Mad Men Power Rankings, Episode 607: 'Man With a Plan'

By Mark Lisanti at
David T. Cole/Grantland illustration

[Previously on Mad Men Power Rankings: Don takes an interest in puppies … Teddy shows Peggy his gratitude … Peggy writes some copy … Roger flies Northwest … Bert orders a drink … Pete and his father-in-law have a heart-to-heart.]

Don Draper (last week: 1)

"It's morning. We know because we see the rooster crow. A farmer's wife sits pancakes on the kitchen table, she puts a pat of margarine on top, and sets the dish down next to the yellowest fried eggs, a loaf of homemade bread, and a beading pitcher of heavy cream. Syrup pours. A smile comes over their Dorothea Lange faces."
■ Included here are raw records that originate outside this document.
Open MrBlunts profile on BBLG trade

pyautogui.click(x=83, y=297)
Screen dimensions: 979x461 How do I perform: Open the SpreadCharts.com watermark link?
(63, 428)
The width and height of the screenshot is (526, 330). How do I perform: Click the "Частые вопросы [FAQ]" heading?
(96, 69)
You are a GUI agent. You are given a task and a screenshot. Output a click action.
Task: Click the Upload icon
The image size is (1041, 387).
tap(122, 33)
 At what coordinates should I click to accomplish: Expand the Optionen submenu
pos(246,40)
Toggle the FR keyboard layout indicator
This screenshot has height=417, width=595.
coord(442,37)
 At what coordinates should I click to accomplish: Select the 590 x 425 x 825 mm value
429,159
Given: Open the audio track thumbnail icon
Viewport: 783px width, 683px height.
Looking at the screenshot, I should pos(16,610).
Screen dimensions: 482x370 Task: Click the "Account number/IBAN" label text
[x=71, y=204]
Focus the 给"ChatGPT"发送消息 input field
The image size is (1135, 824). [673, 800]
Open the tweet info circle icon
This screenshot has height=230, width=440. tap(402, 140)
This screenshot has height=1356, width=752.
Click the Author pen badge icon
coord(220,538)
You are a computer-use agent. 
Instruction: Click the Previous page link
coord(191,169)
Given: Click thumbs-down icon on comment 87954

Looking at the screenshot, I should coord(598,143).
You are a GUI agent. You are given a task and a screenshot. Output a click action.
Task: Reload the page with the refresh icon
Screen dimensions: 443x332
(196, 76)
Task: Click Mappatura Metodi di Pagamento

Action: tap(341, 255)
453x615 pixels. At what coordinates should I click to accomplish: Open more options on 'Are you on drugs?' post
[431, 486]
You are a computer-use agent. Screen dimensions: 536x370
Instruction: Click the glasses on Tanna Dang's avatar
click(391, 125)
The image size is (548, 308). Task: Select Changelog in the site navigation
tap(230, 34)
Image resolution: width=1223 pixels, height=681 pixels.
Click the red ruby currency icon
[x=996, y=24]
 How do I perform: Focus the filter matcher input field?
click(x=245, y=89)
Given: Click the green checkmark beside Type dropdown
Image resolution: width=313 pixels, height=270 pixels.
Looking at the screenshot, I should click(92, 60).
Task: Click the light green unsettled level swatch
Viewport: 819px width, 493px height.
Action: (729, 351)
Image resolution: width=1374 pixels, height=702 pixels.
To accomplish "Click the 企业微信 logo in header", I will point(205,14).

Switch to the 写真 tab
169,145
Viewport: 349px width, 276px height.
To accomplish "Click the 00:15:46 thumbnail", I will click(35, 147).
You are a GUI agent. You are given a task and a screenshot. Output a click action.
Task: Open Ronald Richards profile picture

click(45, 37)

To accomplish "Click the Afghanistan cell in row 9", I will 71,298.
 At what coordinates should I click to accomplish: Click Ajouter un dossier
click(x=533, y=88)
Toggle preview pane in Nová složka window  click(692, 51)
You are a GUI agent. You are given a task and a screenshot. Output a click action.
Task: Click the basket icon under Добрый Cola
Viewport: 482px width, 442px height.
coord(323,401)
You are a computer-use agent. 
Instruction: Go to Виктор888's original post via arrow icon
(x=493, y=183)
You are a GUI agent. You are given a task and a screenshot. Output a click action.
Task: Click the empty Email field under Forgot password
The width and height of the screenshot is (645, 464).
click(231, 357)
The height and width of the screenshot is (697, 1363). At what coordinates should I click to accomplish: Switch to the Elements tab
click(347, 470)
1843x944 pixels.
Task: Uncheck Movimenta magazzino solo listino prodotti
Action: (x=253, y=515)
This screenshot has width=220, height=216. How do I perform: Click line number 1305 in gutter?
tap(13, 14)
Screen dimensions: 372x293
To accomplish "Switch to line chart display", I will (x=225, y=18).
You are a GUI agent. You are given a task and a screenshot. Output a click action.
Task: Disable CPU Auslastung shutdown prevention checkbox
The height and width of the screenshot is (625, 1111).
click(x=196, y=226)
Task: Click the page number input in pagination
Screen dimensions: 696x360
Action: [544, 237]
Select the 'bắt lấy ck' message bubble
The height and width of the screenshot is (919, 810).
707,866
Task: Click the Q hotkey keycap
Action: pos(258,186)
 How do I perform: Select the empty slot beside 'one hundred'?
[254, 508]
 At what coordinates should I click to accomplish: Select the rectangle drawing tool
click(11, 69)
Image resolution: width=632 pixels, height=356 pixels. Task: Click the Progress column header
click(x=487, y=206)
Now, we ask you: Is this the margarine pitch that wins the day, steamrolling over warm-up nonsense about the various Gilligan's Island equivalencies of the butter-substitute oligarchy, or is this utter horseshit served with a side of perfectly crisp toast and artisanal marmalade? We honestly don't know the answer; maybe it's both. But there is, as there always is, the unflinching confidence in the delivery, because if Don Draper is good at one thing, it's mesmerizing with his monotone while he paints the room around him sepia and then convinces you it's never been a different color. The worst part, of course, is that now we desperately want some breakfast. And to drench it in margarine, it really brings out the flavor. Just like grandma used to make.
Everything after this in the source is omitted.